• **RECORDS SUPPLIED**

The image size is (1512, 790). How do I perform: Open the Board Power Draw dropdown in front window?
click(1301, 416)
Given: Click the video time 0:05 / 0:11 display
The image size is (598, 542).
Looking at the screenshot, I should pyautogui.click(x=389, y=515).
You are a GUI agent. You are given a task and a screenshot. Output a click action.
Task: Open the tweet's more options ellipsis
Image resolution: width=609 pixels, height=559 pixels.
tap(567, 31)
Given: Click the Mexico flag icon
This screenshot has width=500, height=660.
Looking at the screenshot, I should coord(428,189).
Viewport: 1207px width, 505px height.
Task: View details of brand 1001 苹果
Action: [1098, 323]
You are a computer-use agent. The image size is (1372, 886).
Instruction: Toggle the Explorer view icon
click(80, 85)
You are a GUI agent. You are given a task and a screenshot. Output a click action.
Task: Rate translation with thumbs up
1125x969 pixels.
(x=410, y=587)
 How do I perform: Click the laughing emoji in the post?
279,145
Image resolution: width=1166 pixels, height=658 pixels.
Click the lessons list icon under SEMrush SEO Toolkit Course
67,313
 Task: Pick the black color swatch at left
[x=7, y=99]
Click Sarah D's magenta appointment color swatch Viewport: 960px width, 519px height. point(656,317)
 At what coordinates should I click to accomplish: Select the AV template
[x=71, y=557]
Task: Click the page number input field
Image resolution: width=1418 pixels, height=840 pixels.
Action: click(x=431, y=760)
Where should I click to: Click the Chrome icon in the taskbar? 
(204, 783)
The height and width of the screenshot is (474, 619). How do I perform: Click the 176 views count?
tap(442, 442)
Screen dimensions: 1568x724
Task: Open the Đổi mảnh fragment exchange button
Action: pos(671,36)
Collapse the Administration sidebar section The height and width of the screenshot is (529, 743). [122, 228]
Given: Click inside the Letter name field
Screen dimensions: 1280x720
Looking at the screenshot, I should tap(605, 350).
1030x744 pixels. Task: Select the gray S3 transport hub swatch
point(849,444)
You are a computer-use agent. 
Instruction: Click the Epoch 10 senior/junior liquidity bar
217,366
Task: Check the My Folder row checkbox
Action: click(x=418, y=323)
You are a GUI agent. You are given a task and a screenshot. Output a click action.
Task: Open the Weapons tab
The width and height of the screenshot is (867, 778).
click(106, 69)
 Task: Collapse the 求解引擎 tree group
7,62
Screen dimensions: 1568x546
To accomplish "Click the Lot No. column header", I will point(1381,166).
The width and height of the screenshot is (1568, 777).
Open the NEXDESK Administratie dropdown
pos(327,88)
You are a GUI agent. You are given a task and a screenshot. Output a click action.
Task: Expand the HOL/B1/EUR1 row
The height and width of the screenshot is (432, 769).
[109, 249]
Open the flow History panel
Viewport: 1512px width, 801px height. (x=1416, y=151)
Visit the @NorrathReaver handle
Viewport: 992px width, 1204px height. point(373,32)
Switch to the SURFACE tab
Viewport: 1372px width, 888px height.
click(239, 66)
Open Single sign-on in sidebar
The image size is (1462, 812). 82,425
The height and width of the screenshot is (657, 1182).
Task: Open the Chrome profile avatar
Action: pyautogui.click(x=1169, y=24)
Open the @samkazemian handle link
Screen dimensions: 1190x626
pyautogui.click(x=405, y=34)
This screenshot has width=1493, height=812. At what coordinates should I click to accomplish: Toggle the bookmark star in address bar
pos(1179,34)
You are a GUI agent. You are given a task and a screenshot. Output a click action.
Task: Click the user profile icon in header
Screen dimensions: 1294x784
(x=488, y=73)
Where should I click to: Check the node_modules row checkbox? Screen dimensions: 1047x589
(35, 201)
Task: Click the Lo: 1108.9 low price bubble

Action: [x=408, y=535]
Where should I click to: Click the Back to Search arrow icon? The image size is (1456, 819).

• **EXERCISE REQUIREMENTS**
Rewrite the data from its start through the line containing "tap(567, 31)", inclusive, swapping "dropdown" for "menu" and leaving everything else unchanged.

• **COMPLETE ANSWER**
The image size is (1512, 790). How do I perform: Open the Board Power Draw menu in front window?
click(1301, 416)
Given: Click the video time 0:05 / 0:11 display
The image size is (598, 542).
Looking at the screenshot, I should pyautogui.click(x=389, y=515).
You are a GUI agent. You are given a task and a screenshot. Output a click action.
Task: Open the tweet's more options ellipsis
Image resolution: width=609 pixels, height=559 pixels.
tap(567, 31)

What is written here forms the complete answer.